**WHAT YOU WILL DO**.
Begin with the first line of the entries below. Copy each line exactly, stopping after the one that contains "服务协议 (556, 2441)".

**SUPPLIED DATA**.
§ §

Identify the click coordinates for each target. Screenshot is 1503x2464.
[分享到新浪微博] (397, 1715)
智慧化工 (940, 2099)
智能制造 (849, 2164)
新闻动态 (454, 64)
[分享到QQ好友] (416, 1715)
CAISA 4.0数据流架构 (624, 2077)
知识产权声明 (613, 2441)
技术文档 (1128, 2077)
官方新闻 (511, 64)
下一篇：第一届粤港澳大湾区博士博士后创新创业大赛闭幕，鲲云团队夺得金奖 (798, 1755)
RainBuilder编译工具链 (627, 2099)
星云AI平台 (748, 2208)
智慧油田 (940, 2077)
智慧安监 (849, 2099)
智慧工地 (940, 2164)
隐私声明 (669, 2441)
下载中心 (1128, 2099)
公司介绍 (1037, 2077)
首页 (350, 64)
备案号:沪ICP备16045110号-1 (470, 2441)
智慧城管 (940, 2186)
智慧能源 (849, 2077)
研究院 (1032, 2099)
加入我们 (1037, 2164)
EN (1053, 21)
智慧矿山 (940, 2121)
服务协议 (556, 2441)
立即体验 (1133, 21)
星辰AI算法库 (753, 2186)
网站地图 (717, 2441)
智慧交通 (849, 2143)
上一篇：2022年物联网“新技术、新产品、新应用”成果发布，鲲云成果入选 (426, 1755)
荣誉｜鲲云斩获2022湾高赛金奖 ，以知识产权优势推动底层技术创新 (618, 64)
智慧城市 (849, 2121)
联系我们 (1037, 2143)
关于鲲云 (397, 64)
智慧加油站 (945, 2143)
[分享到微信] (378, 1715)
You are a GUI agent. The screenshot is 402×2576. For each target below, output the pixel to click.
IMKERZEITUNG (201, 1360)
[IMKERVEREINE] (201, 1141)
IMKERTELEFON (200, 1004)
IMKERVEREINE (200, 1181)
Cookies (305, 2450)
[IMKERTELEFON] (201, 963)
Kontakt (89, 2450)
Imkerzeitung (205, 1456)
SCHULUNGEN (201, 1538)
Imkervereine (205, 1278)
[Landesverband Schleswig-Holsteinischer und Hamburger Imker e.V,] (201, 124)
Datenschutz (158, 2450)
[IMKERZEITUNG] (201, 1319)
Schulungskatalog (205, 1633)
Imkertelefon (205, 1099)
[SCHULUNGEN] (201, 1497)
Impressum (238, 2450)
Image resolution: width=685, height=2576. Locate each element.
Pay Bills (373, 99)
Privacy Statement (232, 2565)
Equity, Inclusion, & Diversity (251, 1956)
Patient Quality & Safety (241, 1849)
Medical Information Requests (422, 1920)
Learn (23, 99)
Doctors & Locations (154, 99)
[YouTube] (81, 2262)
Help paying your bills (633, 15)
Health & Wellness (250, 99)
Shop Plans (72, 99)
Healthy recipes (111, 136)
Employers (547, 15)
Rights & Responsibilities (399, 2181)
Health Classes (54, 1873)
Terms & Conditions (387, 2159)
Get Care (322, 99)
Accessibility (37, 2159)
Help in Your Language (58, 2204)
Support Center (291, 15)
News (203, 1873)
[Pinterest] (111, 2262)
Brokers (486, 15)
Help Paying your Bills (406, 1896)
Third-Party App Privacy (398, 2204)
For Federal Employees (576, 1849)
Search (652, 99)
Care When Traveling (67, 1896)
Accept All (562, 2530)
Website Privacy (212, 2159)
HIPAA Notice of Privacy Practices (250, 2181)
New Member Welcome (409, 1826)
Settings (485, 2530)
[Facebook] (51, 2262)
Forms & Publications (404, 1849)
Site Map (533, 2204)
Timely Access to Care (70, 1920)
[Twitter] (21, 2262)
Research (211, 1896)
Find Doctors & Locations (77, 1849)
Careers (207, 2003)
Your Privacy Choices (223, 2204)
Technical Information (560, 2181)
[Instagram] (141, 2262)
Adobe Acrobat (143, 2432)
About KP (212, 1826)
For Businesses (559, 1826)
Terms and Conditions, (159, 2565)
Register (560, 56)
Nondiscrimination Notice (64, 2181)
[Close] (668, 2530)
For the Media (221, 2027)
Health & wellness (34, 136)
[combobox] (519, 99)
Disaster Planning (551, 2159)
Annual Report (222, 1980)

§ §

**ANSWER FOR THE TASK**.
Identify the click coordinates for each target. Screenshot is 1503x2464.
[分享到新浪微博] (397, 1715)
智慧化工 (940, 2099)
智能制造 (849, 2164)
新闻动态 (454, 64)
[分享到QQ好友] (416, 1715)
CAISA 4.0数据流架构 (624, 2077)
知识产权声明 (613, 2441)
技术文档 (1128, 2077)
官方新闻 (511, 64)
下一篇：第一届粤港澳大湾区博士博士后创新创业大赛闭幕，鲲云团队夺得金奖 (798, 1755)
RainBuilder编译工具链 (627, 2099)
星云AI平台 (748, 2208)
智慧油田 (940, 2077)
智慧安监 (849, 2099)
智慧工地 (940, 2164)
隐私声明 (669, 2441)
下载中心 (1128, 2099)
公司介绍 (1037, 2077)
首页 (350, 64)
备案号:沪ICP备16045110号-1 (470, 2441)
智慧城管 (940, 2186)
智慧能源 (849, 2077)
研究院 (1032, 2099)
加入我们 (1037, 2164)
EN (1053, 21)
智慧矿山 (940, 2121)
服务协议 (556, 2441)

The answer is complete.